Long story short, it’s just quicker and cheaper to change a prototype than a fully developed piece of software. Besides that, prototyping has many more benefits, and we’ve covered that in a different post. But let’s focus on users and how to use their input to improve the product during prototyping.

What are the sources of feedback?

Internal discussions

The product team is the main source of ideas and inspiration. And during the planning and prototyping stage, getting feedback from multiple sources is vital. We all have different backgrounds and baggage and can view the target audience slightly differently.

Brainstorming, matched with market research, is a powerful tool that should nudge development in the right direction. Lack of research is one of the most common prototyping mistakes, and this stage requires a thorough approach. People of different skill sets can pinpoint the prototype’s strong suits or weak spots. Which in turn helps to drive innovation and create value.

Focus groups

Take a small group of people and start surveying them. The size can vary based on the product, market, and other variables. The survey will lean heavily on your needs and the information you want to get. How to improve the product, where it is lacking, how high the interest is, etc. These are only a few questions you can ask to get valuable insights. And extreme users can provide you with the broadest volume of info.

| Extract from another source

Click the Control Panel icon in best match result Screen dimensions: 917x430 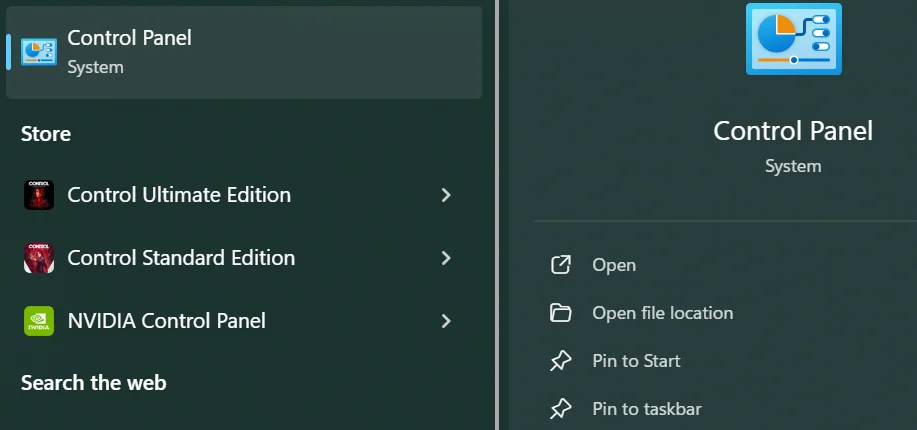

These are the customers that avidly support or oppose something. For example, if you’re planning to create an online bookstore, you might want to contact people who buy books online all the time. At the same time, it’s always great to listen to people who hate online book shopping. One of those people can help you understand how to avoid considerable risks during development and after release.

The same goes for regions. If you’re building something for an international audience, letting users from different regions use the prototype is a great idea. Cultural differences, local market rules, and a bunch of other variables may offer different results. You can later apply it to the product and be competitive across multiple locations.

How to do it right?

Be neutral

Reading those negative reviews is harsh, but this is the only way to get valuable information to help your product evolve. Focus on the cons of the software prototype too. Try to figure out the weakest part of the whole experience. Eliminating that during prototyping is a guaranteed money-saver.

Ask for specifics

Determine the goals of each feedback session. If you’re testing the UI, focus on this angle almost entirely. Approach the same things from different points of view. For example:

  • What did you dislike the most?
  • How would you improve the product if you could?
  • What does this product need to become your favorite on the market?
  • How likely are you to use this product?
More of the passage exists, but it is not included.